Exercise prompt: Render the data as a two-column CSV with the headers input and output, one row per pair. Begin at the line that contains "Image resolution: width=1200", stop after the line that contains "Action: pos(461,318)", quote every field, and turn line breaks into spaces.
"""
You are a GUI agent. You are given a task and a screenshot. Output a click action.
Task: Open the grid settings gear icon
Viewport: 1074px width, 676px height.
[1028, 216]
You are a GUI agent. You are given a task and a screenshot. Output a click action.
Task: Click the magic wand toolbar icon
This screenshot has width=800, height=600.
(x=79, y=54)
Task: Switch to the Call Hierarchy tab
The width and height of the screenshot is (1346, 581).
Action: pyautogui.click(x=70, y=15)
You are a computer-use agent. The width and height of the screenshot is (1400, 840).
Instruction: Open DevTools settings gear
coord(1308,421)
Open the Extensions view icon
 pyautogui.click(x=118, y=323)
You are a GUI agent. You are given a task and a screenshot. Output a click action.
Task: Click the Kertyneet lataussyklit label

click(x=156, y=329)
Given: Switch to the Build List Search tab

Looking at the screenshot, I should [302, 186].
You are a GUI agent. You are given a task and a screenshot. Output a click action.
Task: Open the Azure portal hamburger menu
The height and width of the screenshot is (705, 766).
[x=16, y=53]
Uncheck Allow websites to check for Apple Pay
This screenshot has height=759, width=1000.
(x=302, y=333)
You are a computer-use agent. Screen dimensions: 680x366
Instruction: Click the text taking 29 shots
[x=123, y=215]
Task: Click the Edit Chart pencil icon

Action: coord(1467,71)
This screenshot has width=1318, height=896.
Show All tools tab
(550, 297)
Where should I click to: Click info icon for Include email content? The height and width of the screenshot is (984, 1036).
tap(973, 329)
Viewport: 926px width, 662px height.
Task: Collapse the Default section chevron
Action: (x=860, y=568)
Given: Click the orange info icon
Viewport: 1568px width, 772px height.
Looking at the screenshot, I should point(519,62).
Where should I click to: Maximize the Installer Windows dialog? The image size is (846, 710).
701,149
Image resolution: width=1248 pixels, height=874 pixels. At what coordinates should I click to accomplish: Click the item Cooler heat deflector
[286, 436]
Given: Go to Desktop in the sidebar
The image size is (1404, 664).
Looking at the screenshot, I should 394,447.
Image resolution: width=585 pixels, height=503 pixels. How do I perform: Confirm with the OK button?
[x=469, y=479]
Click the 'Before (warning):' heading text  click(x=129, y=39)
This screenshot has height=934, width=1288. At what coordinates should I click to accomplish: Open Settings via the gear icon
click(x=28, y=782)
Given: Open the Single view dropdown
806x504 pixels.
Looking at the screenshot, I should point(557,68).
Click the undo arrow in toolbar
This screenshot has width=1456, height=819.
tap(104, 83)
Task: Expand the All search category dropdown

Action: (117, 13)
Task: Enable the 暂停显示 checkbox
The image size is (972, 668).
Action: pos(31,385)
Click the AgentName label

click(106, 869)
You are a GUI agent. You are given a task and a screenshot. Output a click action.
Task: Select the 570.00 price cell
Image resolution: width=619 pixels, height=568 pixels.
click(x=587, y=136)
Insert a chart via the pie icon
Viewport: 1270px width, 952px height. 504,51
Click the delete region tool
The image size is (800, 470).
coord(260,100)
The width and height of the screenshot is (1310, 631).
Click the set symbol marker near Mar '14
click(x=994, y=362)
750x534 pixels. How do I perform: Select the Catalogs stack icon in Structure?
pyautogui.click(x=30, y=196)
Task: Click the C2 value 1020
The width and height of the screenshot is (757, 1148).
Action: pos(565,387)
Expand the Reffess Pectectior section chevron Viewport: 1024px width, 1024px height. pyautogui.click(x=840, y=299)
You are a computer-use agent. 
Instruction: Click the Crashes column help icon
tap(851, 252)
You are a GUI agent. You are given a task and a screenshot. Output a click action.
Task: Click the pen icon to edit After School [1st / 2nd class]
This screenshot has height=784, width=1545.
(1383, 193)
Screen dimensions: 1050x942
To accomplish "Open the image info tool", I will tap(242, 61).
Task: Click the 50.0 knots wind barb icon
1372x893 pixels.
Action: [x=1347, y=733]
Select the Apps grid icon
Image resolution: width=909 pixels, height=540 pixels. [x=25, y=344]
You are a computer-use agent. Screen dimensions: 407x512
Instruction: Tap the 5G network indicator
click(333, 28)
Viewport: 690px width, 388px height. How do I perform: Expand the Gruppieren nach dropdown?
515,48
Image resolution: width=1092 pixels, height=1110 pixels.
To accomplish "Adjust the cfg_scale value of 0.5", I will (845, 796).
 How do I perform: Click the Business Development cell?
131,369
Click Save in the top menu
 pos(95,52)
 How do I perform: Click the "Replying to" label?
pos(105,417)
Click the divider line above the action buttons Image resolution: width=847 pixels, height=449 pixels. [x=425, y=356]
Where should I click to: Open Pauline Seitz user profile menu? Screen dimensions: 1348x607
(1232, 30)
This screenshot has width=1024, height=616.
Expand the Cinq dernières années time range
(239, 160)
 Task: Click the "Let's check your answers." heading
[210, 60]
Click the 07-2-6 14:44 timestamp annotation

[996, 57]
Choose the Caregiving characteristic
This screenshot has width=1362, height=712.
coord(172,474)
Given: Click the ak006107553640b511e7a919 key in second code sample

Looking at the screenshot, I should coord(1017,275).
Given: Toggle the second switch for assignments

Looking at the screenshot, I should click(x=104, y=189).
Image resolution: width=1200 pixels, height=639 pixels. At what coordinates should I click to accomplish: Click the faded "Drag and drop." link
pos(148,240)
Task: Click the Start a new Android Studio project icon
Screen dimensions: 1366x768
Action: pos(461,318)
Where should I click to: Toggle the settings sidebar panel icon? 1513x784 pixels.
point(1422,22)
"""
Exercise output:
input,output
"Image resolution: width=1200 pixels, height=639 pixels. At what coordinates should I click to accomplish: Click the faded ""Drag and drop."" link","pos(148,240)"
"Task: Click the Start a new Android Studio project icon Screen dimensions: 1366x768","Action: pos(461,318)"